In proceeding to hold that the Claims Control Clause had not been breached, Mr Justice Eder referred to the following factors as the basis for his decision:

  1. Discussions and without prejudice documentation produced between KPC and Al Ahleia, including documentation forwarded to AON confirming Al Ahleia's agreement to the proposed settlement of AIG's and the Kuwaiti insurers' shares did not breach the rights of reinsurers to "control all negotiations, adjustments, and settlements" pursuant to the Claims Control Clause;
  2. The settlement that was reached did not constitute a 'settlement' under the reinsurance to which the terms of the Claims Control Clause, because "in accordance with business common sense ... [Al Ahleia] should, if they so wish, be entitled to settle, compromise or admit liability under the Insurance Policy at least if such settlement, compromise or admission is not in respect of or in connection with any loss or losses that might give rise to a claim under the Reinsurance Contract ...". The judge held that settlement of AIG's 20% share was also not such a settlement.
  3. The settlement was made "without prejudice" in circumstances where "the effect of a without prejudice settlement as a matter of Kuwaiti law would be far from certain".
  4. There was no admission of liability by Al Ahleia, because the documentation produced amounted to "at best simply an offer to pay money".

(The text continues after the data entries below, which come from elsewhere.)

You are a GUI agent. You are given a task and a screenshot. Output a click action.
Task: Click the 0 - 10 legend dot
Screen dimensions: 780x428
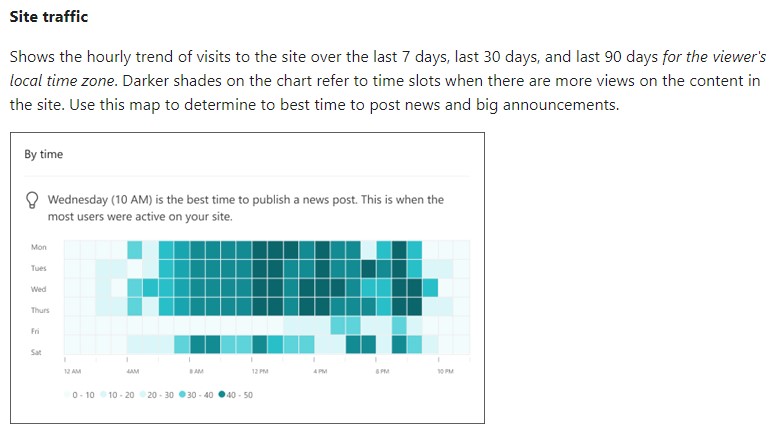(x=67, y=395)
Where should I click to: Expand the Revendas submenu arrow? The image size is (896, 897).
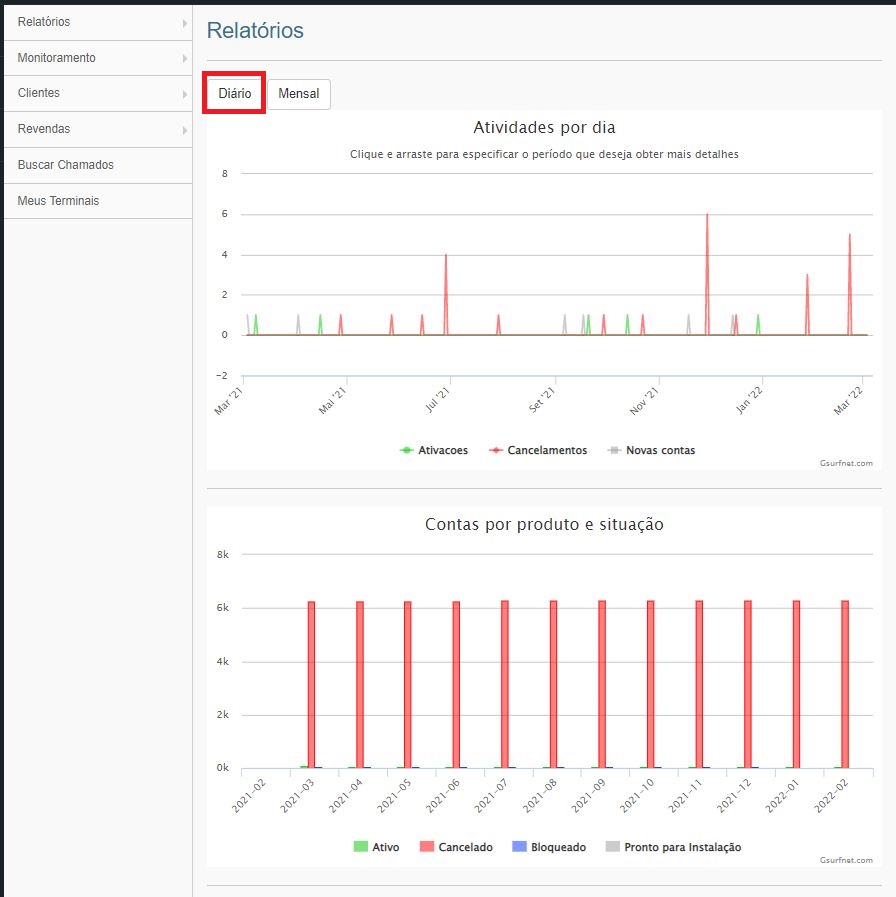[x=185, y=130]
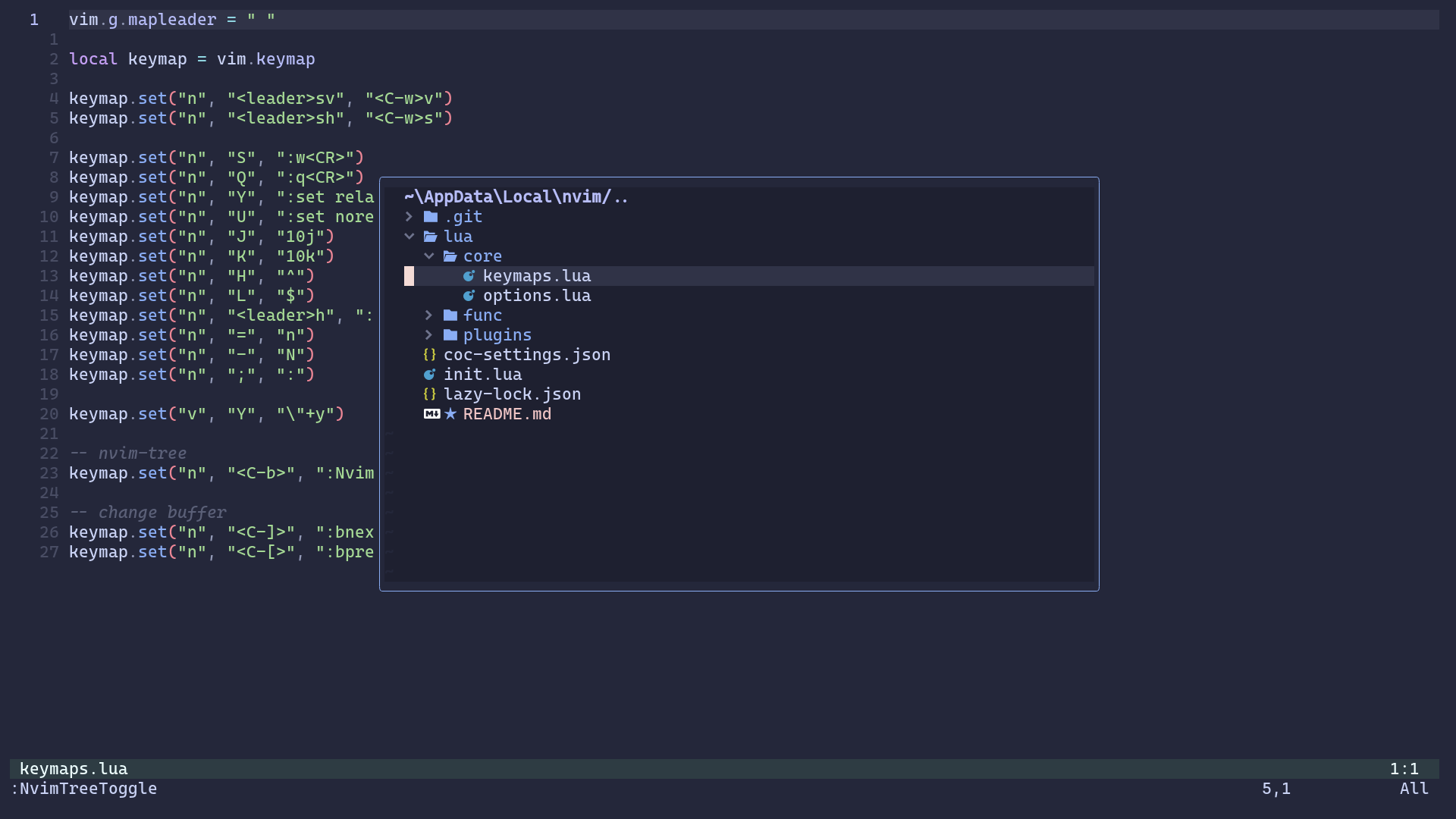Open the parent directory via the path header
This screenshot has width=1456, height=819.
tap(516, 196)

The decision has not been appealed and is thus final. The English Court's decision, in our view, represents a significant setback to following market reinsurers seeking to rely on the cedant's responsibility to involve its reinsurer in the negotiation of a loss. Although no ruling was made on Al Ahleia's arguments that the settlement agreed by AIG was akin to comparing its settlement to a slice of a pizza, with the rest of 'the pizza' continuing to remain open for individual negotiation, the judge's ruling has in effect confirmed this view of the basis on which individual 'slices' of a reinsurance contract might be negotiated and settled, independent of the rest of the contract.

Implications for the Middle East market

The decision in the case leaves following market reinsurers in a very difficult position where one of their number breaks ranks and seeks to cut a deal with the underlying insured in order to settle its liability.

The problems that arose in this case could conceivably have been avoided by:

  1. Avoiding the position where the broker is involved in placing both the direct insurance policy and the reinsurance placement, which of itself gives rise to a significant conflict of interest that became readily apparent in this matter as the adjustment of the claim progressed.
  2. More attention being paid to producing contractual documentation which properly delineates and scopes out the role of the local insurer/s in risks which are heavily reinsured by the international reinsurance markets.
  3. Those advising the local insurer and the reinsurance market being able to show that a settlement of any part of the loss by the local insurer would be regarded under local law as an admission of liability, and that the risk could never be 'sliced up' under local law.
  4. The duties and responsibilities required of the leaders (AIG and Beazley) on the reinsurance risk be further clarified and scoped out, which may be a reason to review the basis on which the General Underwriting Agreement is used in the London Market.

As we have indicated above, the circumstances which gave rise to the issues which fell to be considered by the English Court are by no means abnormal: reinsurance placements are effected in this manner in the Middle East region on a regular basis. The participants in these placements (brokers, local insurers and reinsurers) need to recognise the nature of the contractual arrangements that are put in place, in order to appreciate their particular position (and possibly exposure) as a result of their participation, and then take steps to safeguard themselves effectively against the types of problems that arose in the Tank 84 case.

The content of this article is intended to provide a general guide to the subject matter. Specialist advice should be sought about your specific circumstances.